D. FAKTOR-FAKTOR YANG MEMPENGARUHI BIOPHARMACEUTICAL
CLASSIFICATION SYSTEM(BCS)
Faktor-faktor yang mempengaruhi BCS diantaranya adalah :
1. Laju disolusi Dalam pedoman ini, suatu produk obat dikatakan cepat melarut jika tidak kurang dari 85% dari jumlah berlabel bahan obat larut dalam waktu 30 menit, menurut US Pharmacopeia (USP) alat disolusi I pada 100 rpm (atau alat disolusi II pada 50 rpm) dalam volume 900 ml atau kurang di setiap media seperti HCl 0,1 N atau cairan lambung buatan tanpa enzim, larutan buffer pH 4,5, larutan buffer pH 6,8 atau cairan usus buatan tanpa enzim. 2. Kelarutan Tujuan dari pendekatan BCS adalah untuk menentukan kesetimbangan kelarutan suatu obat dalam kondisi pH fisiologis.
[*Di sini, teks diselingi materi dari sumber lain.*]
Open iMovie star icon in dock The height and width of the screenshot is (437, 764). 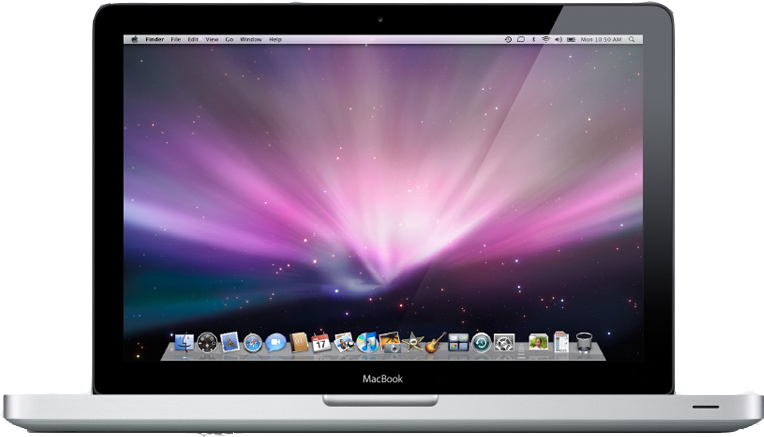pyautogui.click(x=412, y=343)
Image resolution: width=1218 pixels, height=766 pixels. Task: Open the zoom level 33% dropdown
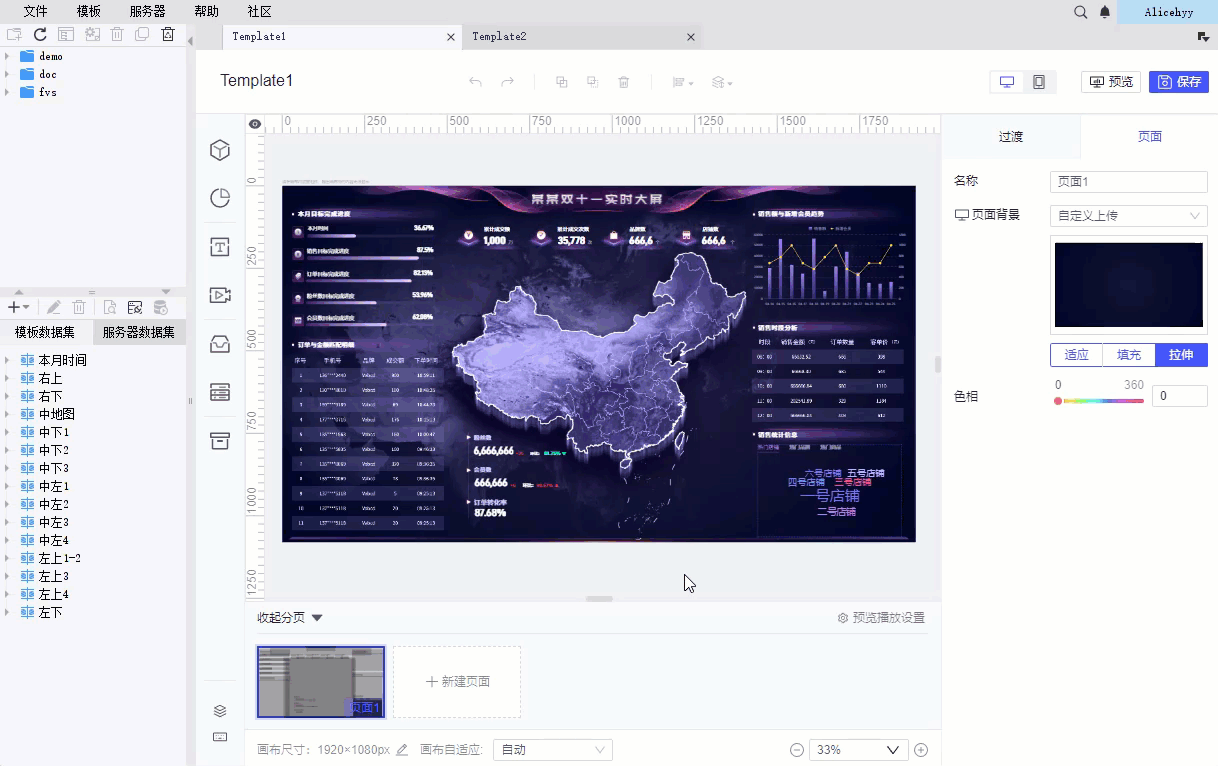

Profil kelarutan terhadap pH suatu obat uji harus ditentukan pada 37 1oC dalam media air dengan rentang pH 1-7,5. Kondisi pH untuk penentuan kelarutan dapat didasarkan pada karakteristik ionisasi obat uji. Misalnya, ketika pKa obat berada di kisaran 3-5, kelarutan harus ditentukan pada pH = pKa, pH = pKa +1, pH = pKa-1, dan pada pH = 1 dan 7,5. Minimal dilakukan tiga kali percobaan. Larutan buffer standar yang dijelaskan dalam USP dapat digunakan dalam studi kelarutan. Jika buffer ini tidak cocok untuk alasan fisik atau kimia, larutan penyangga lainnya dapat digunakan. PH larutan harus diverifikasi setelah penambahan obat untuk buffer. 3. Permeabilitas Permeabilitas didasarkan langsung pada tingkat penyerapan usus suatu obat pada manusia atau tidak langsung pada pengukuran laju perpindahan massa melintasi membran usus manusia. Suatu obat dikatakan sangat permeabel ketika tingkat penyerapan pada manusia adalah 90% atau lebih dari dosis yang diberikan, berdasarkan pada keseimbangan massa atau dibandingkan dengan dosis pembanding intravena.